● What you should do: All of the records below need to be written out exactly, but without the pictures.

● Stored data:
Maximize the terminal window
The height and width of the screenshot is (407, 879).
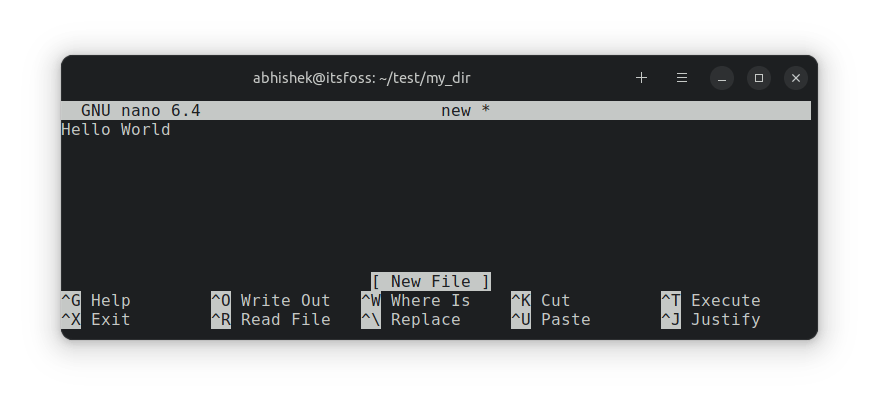tap(758, 78)
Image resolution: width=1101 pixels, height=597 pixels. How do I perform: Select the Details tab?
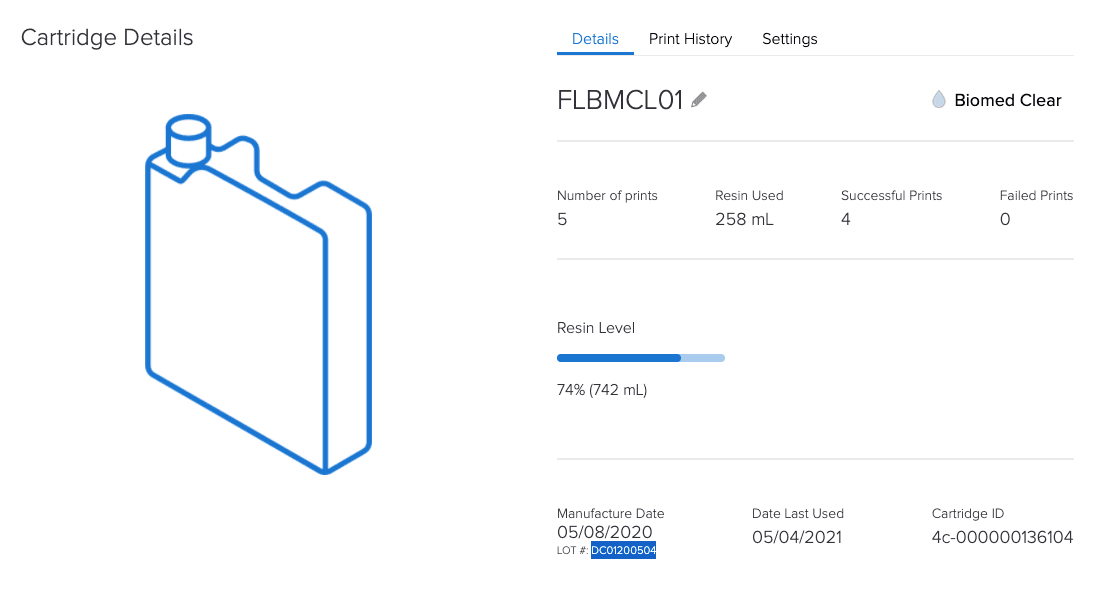pos(595,39)
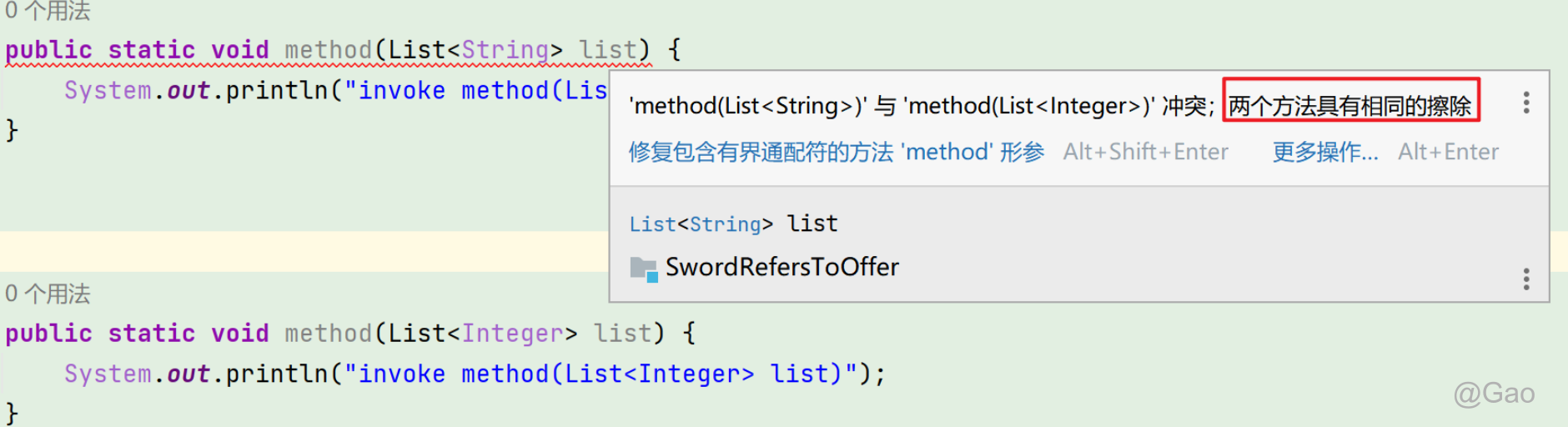Image resolution: width=1568 pixels, height=427 pixels.
Task: Click the System class in the first method body
Action: click(x=108, y=90)
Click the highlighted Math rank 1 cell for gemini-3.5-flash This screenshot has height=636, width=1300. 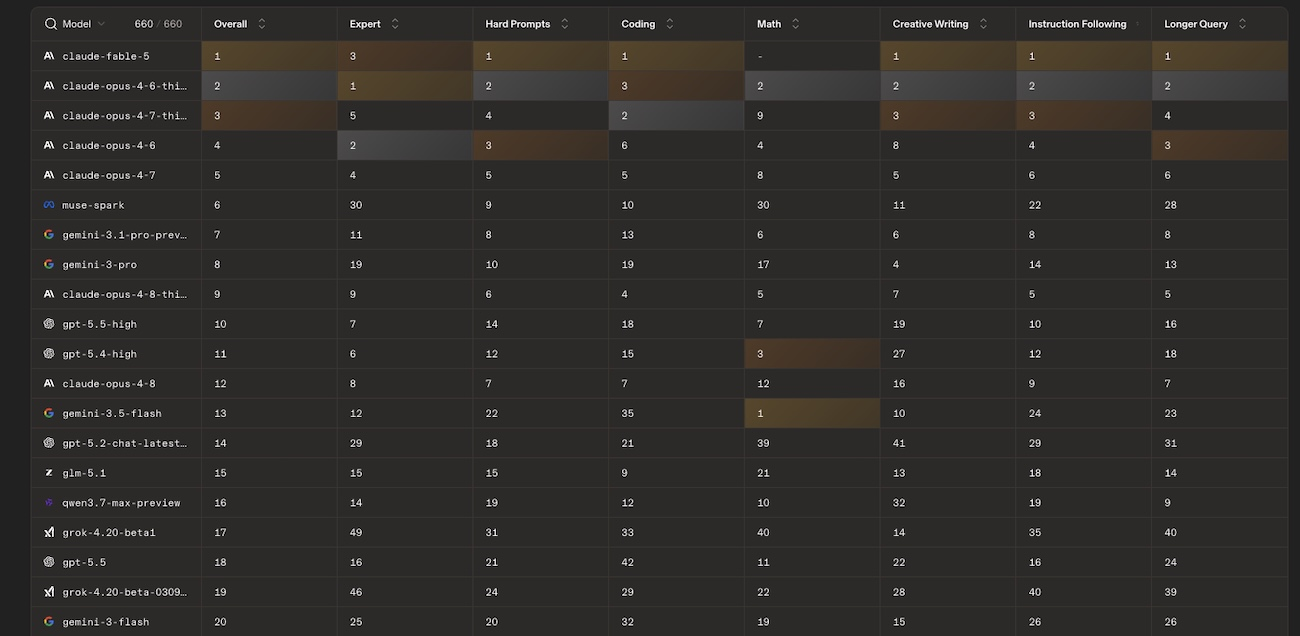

● Output of the task:
Maximize the terminal window
The height and width of the screenshot is (407, 879).
tap(758, 78)
Image resolution: width=1101 pixels, height=597 pixels. How do I perform: Select the Details tab?
pos(595,39)
Image resolution: width=1568 pixels, height=427 pixels.
Task: Click the System class in the first method body
Action: click(x=108, y=90)
Click the highlighted Math rank 1 cell for gemini-3.5-flash This screenshot has height=636, width=1300. 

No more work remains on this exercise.